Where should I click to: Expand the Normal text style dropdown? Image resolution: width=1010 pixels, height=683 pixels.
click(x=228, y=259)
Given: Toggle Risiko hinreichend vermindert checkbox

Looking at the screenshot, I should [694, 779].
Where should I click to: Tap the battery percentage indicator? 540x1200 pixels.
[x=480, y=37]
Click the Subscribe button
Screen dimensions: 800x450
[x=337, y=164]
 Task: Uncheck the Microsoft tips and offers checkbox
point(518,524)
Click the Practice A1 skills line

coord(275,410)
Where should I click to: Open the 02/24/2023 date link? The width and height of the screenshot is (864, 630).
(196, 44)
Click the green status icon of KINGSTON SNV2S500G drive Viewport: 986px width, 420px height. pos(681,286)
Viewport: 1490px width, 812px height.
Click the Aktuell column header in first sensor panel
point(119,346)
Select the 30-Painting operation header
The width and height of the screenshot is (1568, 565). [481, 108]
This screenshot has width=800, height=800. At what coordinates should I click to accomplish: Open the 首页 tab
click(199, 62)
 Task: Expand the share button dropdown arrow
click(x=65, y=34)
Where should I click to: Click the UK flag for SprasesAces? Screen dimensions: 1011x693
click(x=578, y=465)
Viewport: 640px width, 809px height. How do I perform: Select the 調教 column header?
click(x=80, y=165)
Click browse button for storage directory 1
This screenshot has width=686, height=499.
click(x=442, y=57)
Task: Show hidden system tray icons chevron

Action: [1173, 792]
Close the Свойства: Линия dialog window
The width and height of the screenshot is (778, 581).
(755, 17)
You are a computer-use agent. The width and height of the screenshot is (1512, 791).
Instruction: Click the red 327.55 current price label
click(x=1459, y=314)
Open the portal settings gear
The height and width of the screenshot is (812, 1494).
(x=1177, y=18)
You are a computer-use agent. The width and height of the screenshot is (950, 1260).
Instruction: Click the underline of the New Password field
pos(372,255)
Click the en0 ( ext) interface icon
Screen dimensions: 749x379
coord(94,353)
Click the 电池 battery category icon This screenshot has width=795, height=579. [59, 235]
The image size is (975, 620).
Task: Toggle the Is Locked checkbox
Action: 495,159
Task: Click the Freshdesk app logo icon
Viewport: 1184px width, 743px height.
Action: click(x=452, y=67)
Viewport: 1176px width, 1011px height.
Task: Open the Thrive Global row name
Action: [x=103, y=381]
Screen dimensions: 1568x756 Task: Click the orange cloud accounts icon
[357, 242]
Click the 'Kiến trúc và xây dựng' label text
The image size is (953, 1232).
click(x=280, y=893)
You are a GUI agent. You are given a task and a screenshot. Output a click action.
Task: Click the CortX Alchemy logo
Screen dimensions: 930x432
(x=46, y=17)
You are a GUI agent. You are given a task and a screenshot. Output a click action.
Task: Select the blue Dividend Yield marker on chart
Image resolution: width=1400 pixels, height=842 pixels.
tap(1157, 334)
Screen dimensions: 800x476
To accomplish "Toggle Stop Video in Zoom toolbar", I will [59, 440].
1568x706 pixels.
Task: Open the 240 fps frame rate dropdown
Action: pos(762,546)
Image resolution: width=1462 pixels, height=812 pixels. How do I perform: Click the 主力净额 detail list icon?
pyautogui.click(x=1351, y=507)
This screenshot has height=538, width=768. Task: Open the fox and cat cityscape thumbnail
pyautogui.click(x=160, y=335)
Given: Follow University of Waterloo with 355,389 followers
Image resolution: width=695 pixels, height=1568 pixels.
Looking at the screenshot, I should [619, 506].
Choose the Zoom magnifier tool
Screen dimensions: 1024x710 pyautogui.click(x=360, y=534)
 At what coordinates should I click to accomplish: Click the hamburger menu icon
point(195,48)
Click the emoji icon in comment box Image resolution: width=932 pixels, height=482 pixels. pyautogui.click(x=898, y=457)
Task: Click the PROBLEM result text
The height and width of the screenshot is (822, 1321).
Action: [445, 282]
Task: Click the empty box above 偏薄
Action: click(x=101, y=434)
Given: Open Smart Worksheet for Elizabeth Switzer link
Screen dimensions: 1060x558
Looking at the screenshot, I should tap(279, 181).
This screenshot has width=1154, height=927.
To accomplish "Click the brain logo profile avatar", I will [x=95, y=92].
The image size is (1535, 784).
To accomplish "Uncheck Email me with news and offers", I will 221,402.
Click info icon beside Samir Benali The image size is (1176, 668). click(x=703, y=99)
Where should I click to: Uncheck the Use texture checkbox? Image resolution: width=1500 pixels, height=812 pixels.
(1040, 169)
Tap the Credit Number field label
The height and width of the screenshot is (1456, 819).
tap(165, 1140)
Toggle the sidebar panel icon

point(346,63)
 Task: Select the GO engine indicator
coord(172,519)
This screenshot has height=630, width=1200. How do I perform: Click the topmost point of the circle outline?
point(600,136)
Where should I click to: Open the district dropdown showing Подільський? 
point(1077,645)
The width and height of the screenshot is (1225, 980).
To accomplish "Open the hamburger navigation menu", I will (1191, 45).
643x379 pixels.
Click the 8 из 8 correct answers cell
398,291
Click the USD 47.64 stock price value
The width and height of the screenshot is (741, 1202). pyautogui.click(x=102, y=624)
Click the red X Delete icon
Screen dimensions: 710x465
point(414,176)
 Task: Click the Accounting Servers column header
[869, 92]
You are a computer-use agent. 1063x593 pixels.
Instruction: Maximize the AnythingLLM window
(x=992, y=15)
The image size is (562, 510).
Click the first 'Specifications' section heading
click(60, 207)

**DIRECTION:**
Put the lines above into a numbered list, leaving out the blank ones.

**WRITTEN RESPONSE:**
1. Where should I click to: Expand the Normal text style dropdown? Image resolution: width=1010 pixels, height=683 pixels.
2. click(x=228, y=259)
3. Given: Toggle Risiko hinreichend vermindert checkbox
4. Looking at the screenshot, I should [694, 779].
5. Where should I click to: Tap the battery percentage indicator? 540x1200 pixels.
6. [x=480, y=37]
7. Click the Subscribe button
8. Screen dimensions: 800x450
9. [x=337, y=164]
10.  Task: Uncheck the Microsoft tips and offers checkbox
11. point(518,524)
12. Click the Practice A1 skills line
13. coord(275,410)
14. Where should I click to: Open the 02/24/2023 date link? The width and height of the screenshot is (864, 630).
15. (196, 44)
16. Click the green status icon of KINGSTON SNV2S500G drive Viewport: 986px width, 420px height. pos(681,286)
17. Viewport: 1490px width, 812px height.
18. Click the Aktuell column header in first sensor panel
19. point(119,346)
20. Select the 30-Painting operation header
21. The width and height of the screenshot is (1568, 565). [481, 108]
22. This screenshot has width=800, height=800. At what coordinates should I click to accomplish: Open the 首页 tab
23. click(199, 62)
24.  Task: Expand the share button dropdown arrow
25. click(x=65, y=34)
26. Where should I click to: Click the UK flag for SprasesAces? Screen dimensions: 1011x693
27. click(x=578, y=465)
28. Viewport: 640px width, 809px height. How do I perform: Select the 調教 column header?
29. click(x=80, y=165)
30. Click browse button for storage directory 1
31. This screenshot has width=686, height=499.
32. click(x=442, y=57)
33. Task: Show hidden system tray icons chevron
34. Action: [1173, 792]
35. Close the Свойства: Линия dialog window
36. The width and height of the screenshot is (778, 581).
37. (755, 17)
38. You are a computer-use agent. The width and height of the screenshot is (1512, 791).
39. Instruction: Click the red 327.55 current price label
40. click(x=1459, y=314)
41. Open the portal settings gear
42. The height and width of the screenshot is (812, 1494).
43. (x=1177, y=18)
44. You are a computer-use agent. The width and height of the screenshot is (950, 1260).
45. Instruction: Click the underline of the New Password field
46. pos(372,255)
47. Click the en0 ( ext) interface icon
48. Screen dimensions: 749x379
49. coord(94,353)
50. Click the 电池 battery category icon This screenshot has width=795, height=579. [59, 235]
51. The image size is (975, 620).
52. Task: Toggle the Is Locked checkbox
53. Action: 495,159
54. Task: Click the Freshdesk app logo icon
55. Viewport: 1184px width, 743px height.
56. Action: click(x=452, y=67)
57. Viewport: 1176px width, 1011px height.
58. Task: Open the Thrive Global row name
59. Action: [x=103, y=381]
60. Screen dimensions: 1568x756 Task: Click the orange cloud accounts icon
61. [357, 242]
62. Click the 'Kiến trúc và xây dựng' label text
63. The image size is (953, 1232).
64. click(x=280, y=893)
65. You are a GUI agent. You are given a task and a screenshot. Output a click action.
66. Task: Click the CortX Alchemy logo
67. Screen dimensions: 930x432
68. (x=46, y=17)
69. You are a GUI agent. You are given a task and a screenshot. Output a click action.
70. Task: Select the blue Dividend Yield marker on chart
71. Image resolution: width=1400 pixels, height=842 pixels.
72. tap(1157, 334)
73. Screen dimensions: 800x476
74. To accomplish "Toggle Stop Video in Zoom toolbar", I will [59, 440].
75. 1568x706 pixels.
76. Task: Open the 240 fps frame rate dropdown
77. Action: pos(762,546)
78. Image resolution: width=1462 pixels, height=812 pixels. How do I perform: Click the 主力净额 detail list icon?
79. pyautogui.click(x=1351, y=507)
80. This screenshot has height=538, width=768. Task: Open the fox and cat cityscape thumbnail
81. pyautogui.click(x=160, y=335)
82. Given: Follow University of Waterloo with 355,389 followers
83. Image resolution: width=695 pixels, height=1568 pixels.
84. Looking at the screenshot, I should [619, 506].
85. Choose the Zoom magnifier tool
86. Screen dimensions: 1024x710 pyautogui.click(x=360, y=534)
87.  At what coordinates should I click to accomplish: Click the hamburger menu icon
88. point(195,48)
89. Click the emoji icon in comment box Image resolution: width=932 pixels, height=482 pixels. pyautogui.click(x=898, y=457)
90. Task: Click the PROBLEM result text
91. The height and width of the screenshot is (822, 1321).
92. Action: [445, 282]
93. Task: Click the empty box above 偏薄
94. Action: click(x=101, y=434)
95. Given: Open Smart Worksheet for Elizabeth Switzer link
96. Screen dimensions: 1060x558
97. Looking at the screenshot, I should tap(279, 181).
98. This screenshot has width=1154, height=927.
99. To accomplish "Click the brain logo profile avatar", I will [x=95, y=92].
100. The image size is (1535, 784).
101. To accomplish "Uncheck Email me with news and offers", I will 221,402.
102. Click info icon beside Samir Benali The image size is (1176, 668). click(x=703, y=99)
103. Where should I click to: Uncheck the Use texture checkbox? Image resolution: width=1500 pixels, height=812 pixels.
104. (1040, 169)
105. Tap the Credit Number field label
106. The height and width of the screenshot is (1456, 819).
107. tap(165, 1140)
108. Toggle the sidebar panel icon
109. point(346,63)
110.  Task: Select the GO engine indicator
111. coord(172,519)
112. This screenshot has height=630, width=1200. How do I perform: Click the topmost point of the circle outline?
113. point(600,136)
114. Where should I click to: Open the district dropdown showing Подільський? 
115. point(1077,645)
116. The width and height of the screenshot is (1225, 980).
117. To accomplish "Open the hamburger navigation menu", I will (1191, 45).
118. 643x379 pixels.
119. Click the 8 из 8 correct answers cell
120. 398,291
121. Click the USD 47.64 stock price value
122. The width and height of the screenshot is (741, 1202). pyautogui.click(x=102, y=624)
123. Click the red X Delete icon
124. Screen dimensions: 710x465
125. point(414,176)
126.  Task: Click the Accounting Servers column header
127. [869, 92]
128. You are a computer-use agent. 1063x593 pixels.
129. Instruction: Maximize the AnythingLLM window
130. (x=992, y=15)
131. The image size is (562, 510).
132. Click the first 'Specifications' section heading
133. click(60, 207)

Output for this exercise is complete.